De la promesa de riqueza al despojo: ARAS vende sus bienes para resarcir a 4,355 víctimas en Chihuahua
El Tribunal de Ejecución de Penas de los Distritos Judiciales Morelos y Manuel Ojinaga dio un paso histórico el pasado 10 de junio: ordenó la venta de los bienes inmuebles de ARAS Investment Business Group, la empresa que, bajo un esquema Ponzi, defraudó a miles de chihuahuenses con promesas de rendimientos mensuales de hasta el 10%. Ahora, el liquidador Luis Alberto Benavides Rojas abrió una convocatoria pública para recibir ofertas por estos activos, con un objetivo claro: convertir cada peso obtenido en reparación para las 4,355 víctimas reconocidas en el proceso penal.
El caso ARAS no fue un robo express, sino una estafa de largo aliento que se gestó durante años. Todo comenzó en 2015, cuando ARAS Investment Business Group S.A.P.I. de C.V. inició operaciones en Chihuahua, presentándose como una consultora en colocación de capital. Su líder, Armando Gutiérrez Rosas (alias “El CEO Aras”), prometía ganancias seguras y altas a inversionistas. Para 2020, la empresa ya presumía “más de 3,000 clientes satisfechos” en sus redes sociales. En realidad, eran víctimas de un esquema piramidal: los pagos a los primeros inversionistas se financian con el dinero de los nuevos.
El 17 de noviembre de 2021, la Comisión Nacional Bancaria y de Valores (CNBV) ordenó a ARAS dejar de captar inversiones por operar sin autorización. Fue el primer golpe al negocio. El colapso comenzó el 1 de septiembre de 2021, cuando ARAS incumplió el primer pago a sus socios. El 5 de abril de 2022, la Fiscalía General del Estado capturó a Óscar Gonzalo H.M., Sergio Armando G.C. y Diana Ivonne C.P., exgerentes de la empresa, acusados de fraude y asociación delictuosa. La jueza Abigail Sosa Rivero los vinculó a proceso por 300 casos el 10 de agosto de 2022.
El 4 de diciembre de 2023, la FGE imputó formalmente a ARAS por fraude. Para entonces, ya había más de 8,000 denuncias y un monto defraudado superior a 1,200 millones de pesos.
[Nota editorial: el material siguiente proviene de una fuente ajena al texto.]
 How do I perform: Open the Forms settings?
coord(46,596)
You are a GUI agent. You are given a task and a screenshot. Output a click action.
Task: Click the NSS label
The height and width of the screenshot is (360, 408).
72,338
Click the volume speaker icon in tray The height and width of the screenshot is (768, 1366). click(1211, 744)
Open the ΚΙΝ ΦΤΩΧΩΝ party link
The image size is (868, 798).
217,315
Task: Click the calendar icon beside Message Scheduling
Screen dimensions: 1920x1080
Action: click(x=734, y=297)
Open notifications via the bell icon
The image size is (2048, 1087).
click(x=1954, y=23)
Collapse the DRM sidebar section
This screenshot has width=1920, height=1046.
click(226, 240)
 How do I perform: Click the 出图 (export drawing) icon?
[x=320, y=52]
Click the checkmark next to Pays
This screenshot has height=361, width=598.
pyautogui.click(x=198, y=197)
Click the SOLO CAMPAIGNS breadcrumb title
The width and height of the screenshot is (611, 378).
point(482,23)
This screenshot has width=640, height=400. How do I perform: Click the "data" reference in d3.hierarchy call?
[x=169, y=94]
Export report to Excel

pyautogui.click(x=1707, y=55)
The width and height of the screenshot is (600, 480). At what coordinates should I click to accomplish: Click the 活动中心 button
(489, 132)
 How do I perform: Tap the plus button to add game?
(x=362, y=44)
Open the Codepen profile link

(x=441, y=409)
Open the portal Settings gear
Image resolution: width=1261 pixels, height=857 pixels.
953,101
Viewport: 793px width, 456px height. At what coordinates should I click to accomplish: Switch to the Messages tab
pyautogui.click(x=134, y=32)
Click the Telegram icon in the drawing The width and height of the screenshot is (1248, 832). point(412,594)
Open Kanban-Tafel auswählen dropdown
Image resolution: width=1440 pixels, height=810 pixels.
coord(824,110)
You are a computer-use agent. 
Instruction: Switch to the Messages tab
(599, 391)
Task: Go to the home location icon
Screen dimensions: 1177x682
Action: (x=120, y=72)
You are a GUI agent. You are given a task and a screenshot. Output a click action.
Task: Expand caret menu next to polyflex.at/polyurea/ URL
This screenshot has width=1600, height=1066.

En 2026, llegó la sentencia firme contra la empresa, y el tribunal ordenó la liquidación de sus activos para reparar el daño.
La convocatoria, abierta a víctimas, inversionistas, desarrolladores, corredores inmobiliarios y público en general, incluye propiedades como la Torre Azenzo, sede central de ARAS en Chihuahua, cuyo remate ha generado controversia. Abogados como Mariano Cordero, que representa a más de 150 afectados, advierten que su venta debe notificarse primero a la FGE y a las víctimas para evitar simulaciones jurídicas. También se venden otros inmuebles en Monterrey, Guadalajara, León y Cancún, donde ARAS tuvo oficinas.
No habrá ventas directas. Todas las ofertas se presentarán ante el Tribunal de Ejecución, que evaluará cuál ofrece las mejores condiciones económicas. Las víctimas tendrán voz en la adjudicación final, y la autoridad judicial será la encargada de autorizar cada operación. Los inmuebles se venden en el estado físico y jurídico en que se encuentran, sin garantías de reparaciones o regularizaciones previas. El 100% de los recursos irán a un fondo para reparar el daño a las 4,355 víctimas reconocidas.
Detrás de los números hay dramas irreparables. Marisela Romero, comerciante que invirtió 450,000 pesos (sus ahorros de años), perdió a su esposo en 2022 tras el estrés de descubrir la estafa. Adultos mayores que entregaron sus pensiones, emprendedoras que hipotecaron sus negocios y familias que vendieron propiedades para invertir en ARAS son parte de las historias. El abogado Mariano Cordero resume el sentimiento: no es solo dinero, es la confianza rota en el sistema.
Mientras las víctimas exigen justicia, Armando Gutiérrez Rosas sigue prófugo. Su captura es clave para cerrar el caso y recuperar posibles activos ocultos.
El liquidador Luis Alberto Benavides Rojas no ha especificado plazos ni requisitos detallados, pero se sabe que las propuestas deben ser formales y por escrito. Se priorizarán las ofertas que maximicen el valor de los bienes, y las víctimas tendrán preferencia en la compra si igualan la mejor oferta.
La venta de los inmuebles es solo el primer paso. Los desafíos que vienen incluyen la valoración justa de los bienes, la distribución equitativa entre las 4,355 víctimas y garantizar transparencia para evitar que el proceso sea opaco.
Para muchos, esto es una oportunidad de justicia tardía, pero también un recordatorio: cuando los rendimientos son demasiado buenos para ser verdad, probablemente lo son.